BOND funds are generally not the darlings of the investment universe, and while SA yields are certainly standing out from the crowd, tax and levy increases are only serving to make them less favourable.
For those searching for healthy inflation beating returns in retirement – when tax increases are included – you’re probably not going to get it from bonds.
With electricity prices going up 26% again, new carbon taxes on cars and even water and other increases mooted above inflation of 4% and salary increase of 6%, yields of 8% before costs are not going to be enough, it is as simple as that.
I heard a leading market expert complaining this week that the interest being earned in his pension portfolio was not high enough to let him retire, which is unfortunate as he is nearing that date and equity markets are so volatile and toppish in SA.

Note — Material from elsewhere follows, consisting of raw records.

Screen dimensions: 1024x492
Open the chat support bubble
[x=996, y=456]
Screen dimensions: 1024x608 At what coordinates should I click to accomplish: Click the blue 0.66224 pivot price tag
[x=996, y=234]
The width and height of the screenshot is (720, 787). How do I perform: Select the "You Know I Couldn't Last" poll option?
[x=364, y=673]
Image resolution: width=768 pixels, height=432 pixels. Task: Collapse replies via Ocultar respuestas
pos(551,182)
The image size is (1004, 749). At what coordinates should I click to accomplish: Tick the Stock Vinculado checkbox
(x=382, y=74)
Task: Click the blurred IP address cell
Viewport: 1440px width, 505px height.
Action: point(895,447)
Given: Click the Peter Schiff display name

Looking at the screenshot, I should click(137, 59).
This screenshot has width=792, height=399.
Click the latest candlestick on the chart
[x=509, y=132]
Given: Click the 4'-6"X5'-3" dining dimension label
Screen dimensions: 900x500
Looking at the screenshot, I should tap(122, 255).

This is forcing investors to look for safer bets that still offer decent real returns. Some are seeking out alternatives, like gold and silver coins as a retirement strategy, especially as the safe haven element is attached.
With inflation expected to average around the 5-5.5% mark this year and next, South African 10-year government yields do offer value on a real yield basis and the spread is one of the highest ever achieved, but having the bulk of a portfolio earning at that rate, especially as retirement funds naturally progress to higher fixed income weightings, it leaves many people more than a little worried.
Some yield enhancing funds have certainly done very well by beating the bond benchmark by close to 2% and income funds, which include some property yields, are looking far more attractive than the money market, as rates are only due to go up in about nine months. So the two-year space is the one to be looking at, where 8% could be earned relative to 5% in the money market – but is that even going to be enough?
A good diversification strategy will always work, but that would need equities to do a lot better than they are. It is definitely a predicament for investors to be in.
But I have always maintained a fair weighting should be given to regular bond and income funds, and the slant right now should be to a two-year plus income fund, or at least a strong yield enhancing bond fund and certainly not a global one. Then some alternative investment should be considered, but only as part of 10-15% put into resources and commodities – actually about 5% in the alternatives.
The rest will generally be in equities – but sector breakdowns are becoming more important by the day, so a tracker fund is not my preferred choice. I would carefully investigate whether funds are exposed to up and coming sectors, like consumer goods.
Of all fixed income funds in SA, the best 12-month performance is from Sanlam’s Bond Plus Fund with 9.98% – it is also the best over three years with 32.27%, which is not bad. But more than three months it has only managed 0.56%, which when annualised is not even inflation beating!